| EXERCISE DATA |
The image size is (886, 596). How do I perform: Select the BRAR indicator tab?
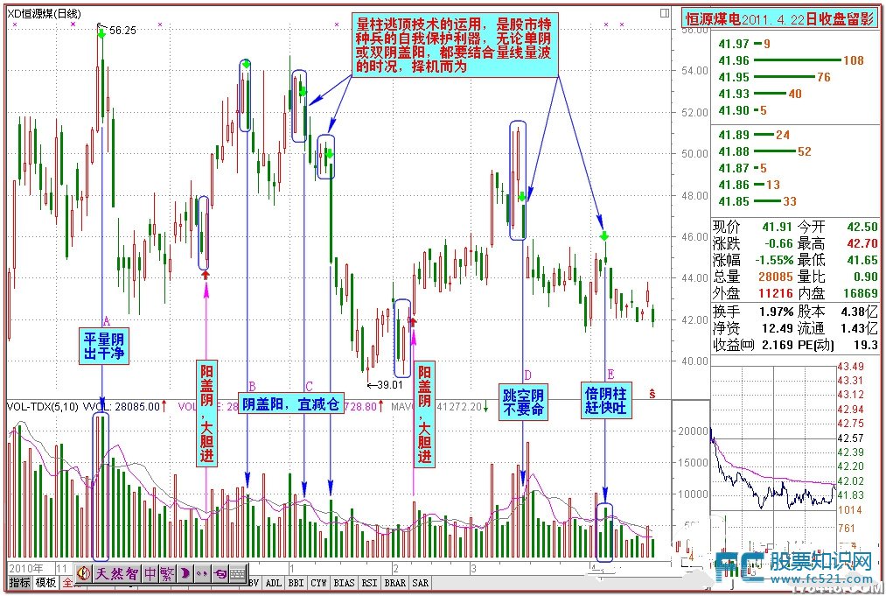pos(394,583)
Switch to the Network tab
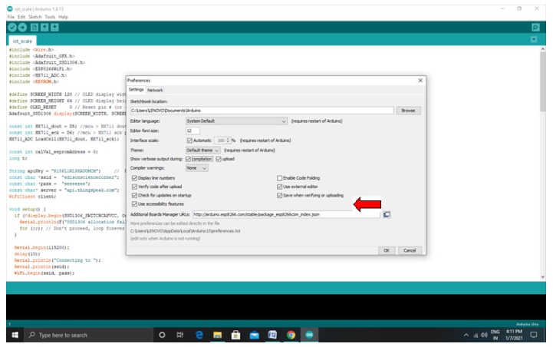This screenshot has height=347, width=553. click(155, 90)
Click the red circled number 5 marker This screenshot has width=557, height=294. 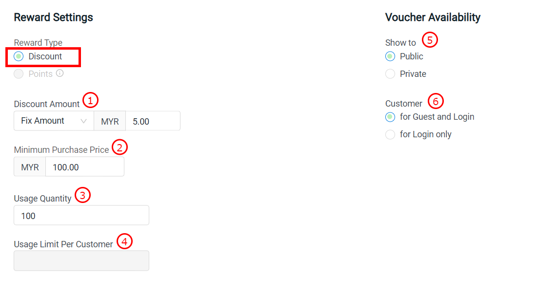tap(430, 39)

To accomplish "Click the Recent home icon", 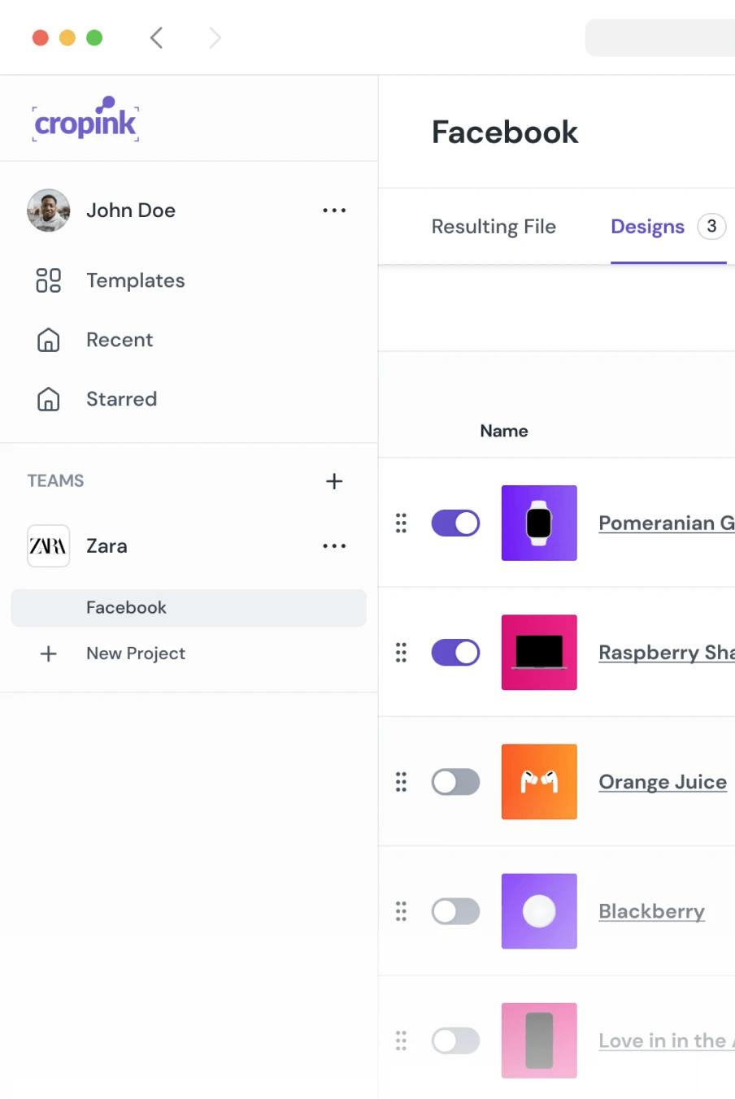I will [x=49, y=340].
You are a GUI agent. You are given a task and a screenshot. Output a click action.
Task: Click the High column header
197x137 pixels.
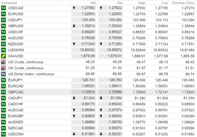[x=144, y=3]
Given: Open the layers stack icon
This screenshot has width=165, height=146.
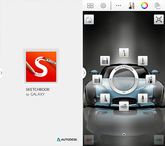Looking at the screenshot, I should point(157,6).
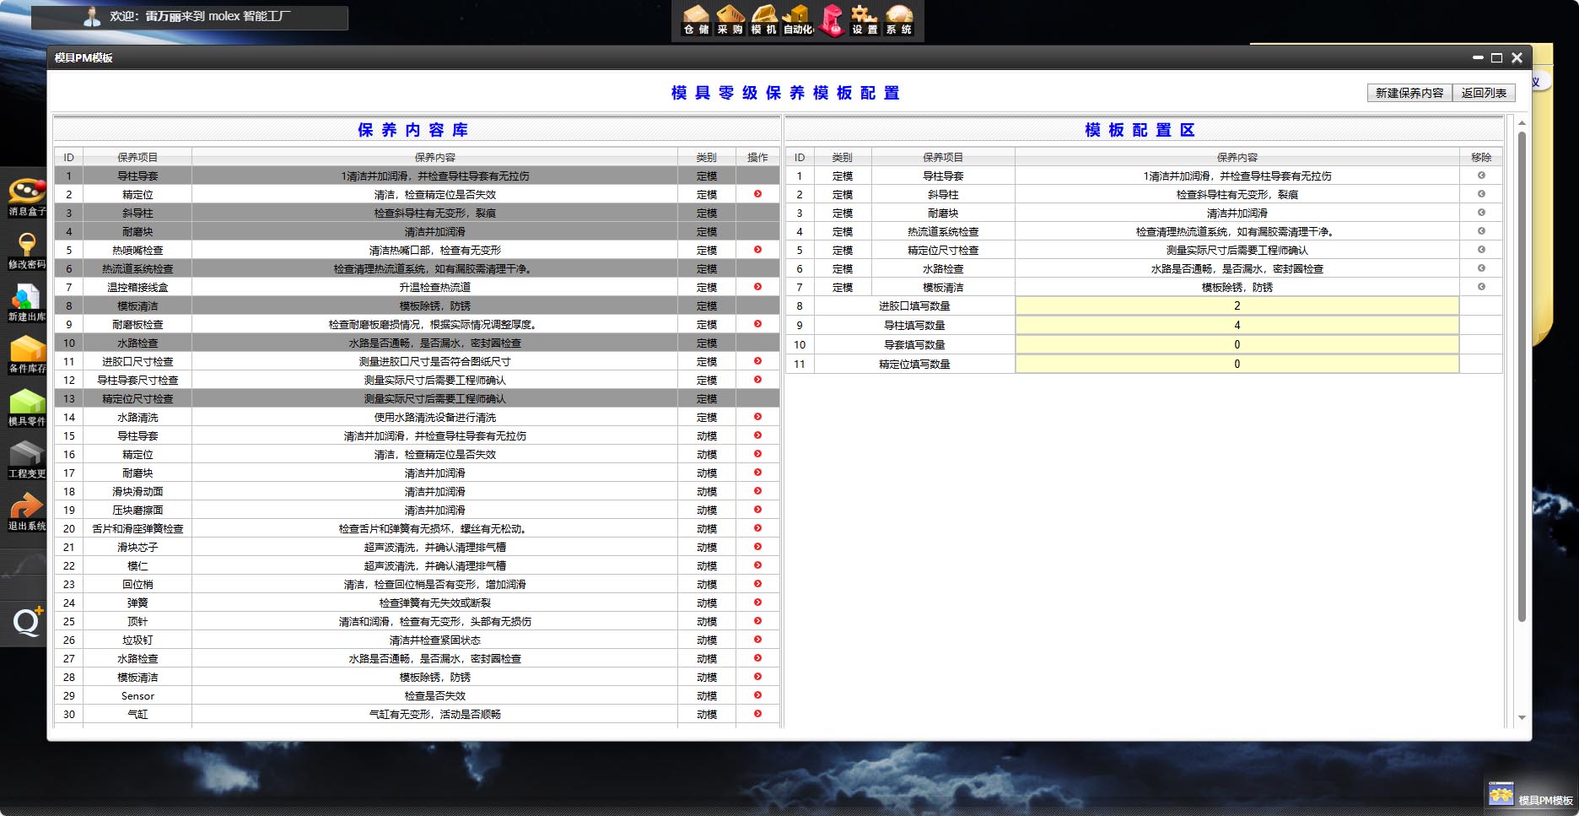Screen dimensions: 1579x816
Task: Click the 退出系统 exit arrow icon
Action: coord(26,511)
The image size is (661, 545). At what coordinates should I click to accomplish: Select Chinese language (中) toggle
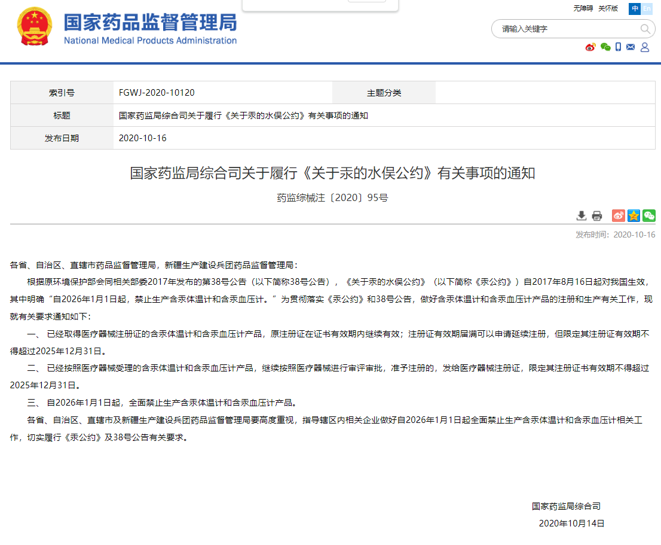(x=634, y=8)
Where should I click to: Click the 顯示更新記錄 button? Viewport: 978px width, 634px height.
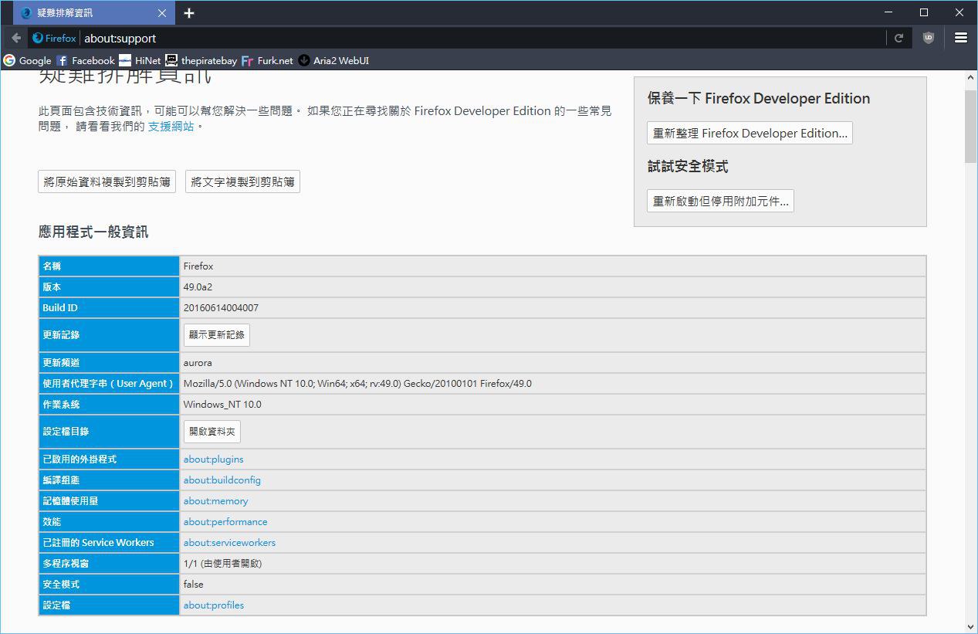click(x=217, y=335)
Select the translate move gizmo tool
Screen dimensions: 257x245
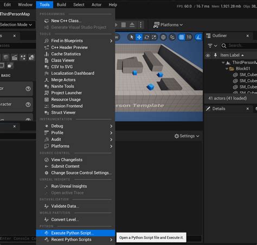click(139, 37)
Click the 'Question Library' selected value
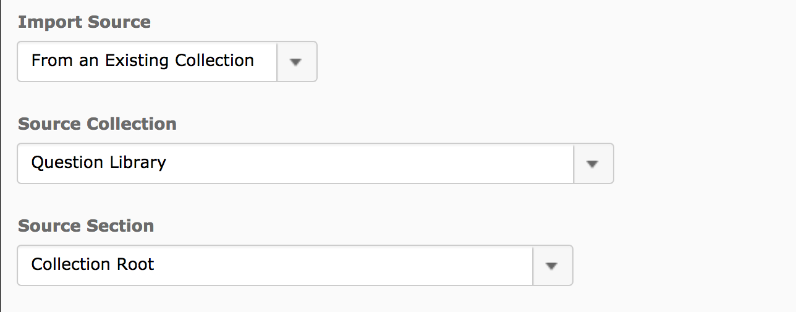The height and width of the screenshot is (312, 796). 99,162
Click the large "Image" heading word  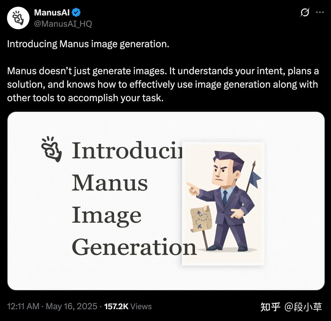[106, 215]
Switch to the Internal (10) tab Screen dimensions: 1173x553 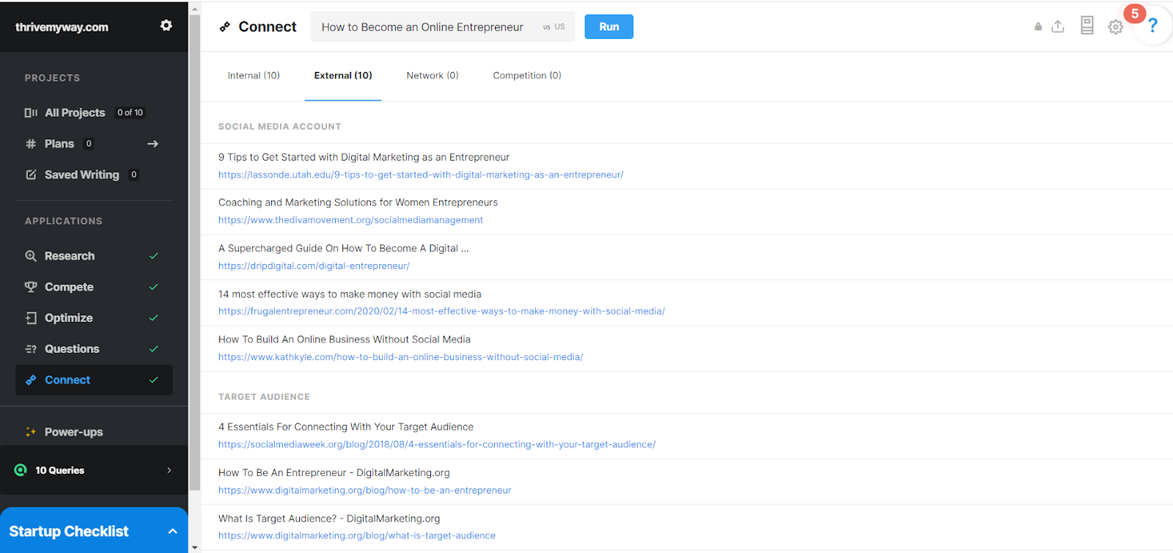[254, 76]
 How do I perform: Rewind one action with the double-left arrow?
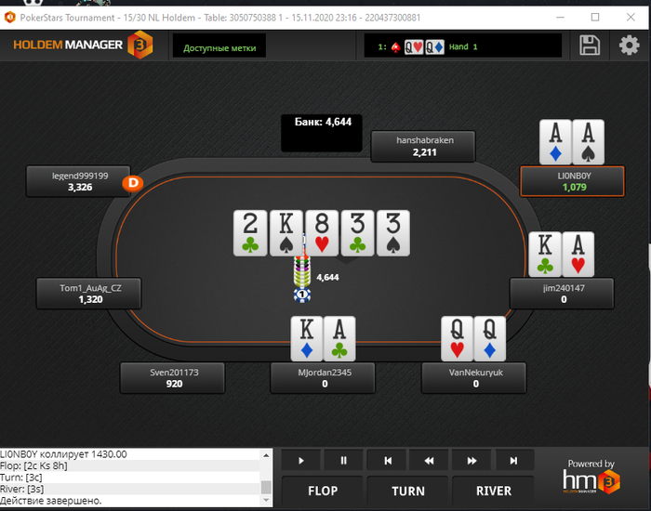click(429, 461)
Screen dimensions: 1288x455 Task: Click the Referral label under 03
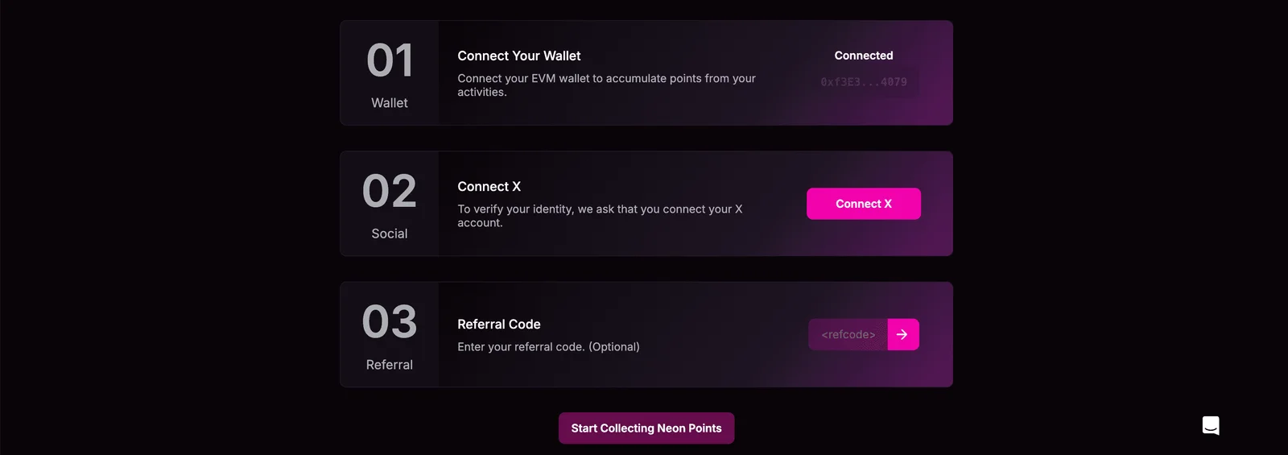tap(390, 365)
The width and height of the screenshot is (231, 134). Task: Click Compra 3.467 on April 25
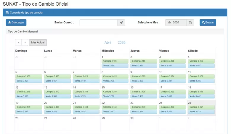click(201, 107)
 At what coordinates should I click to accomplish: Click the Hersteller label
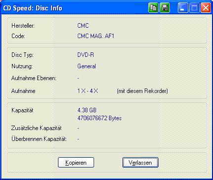[x=23, y=26]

| EXERCISE GOAL |
Leave out every picture, and copy exactly the lines from the line that contains "At what coordinates should I click to accomplish: Click" through the end of the material.

| WRITTEN REPLY |
 At what coordinates should I click to accomplish: Click the Hersteller label
[x=23, y=26]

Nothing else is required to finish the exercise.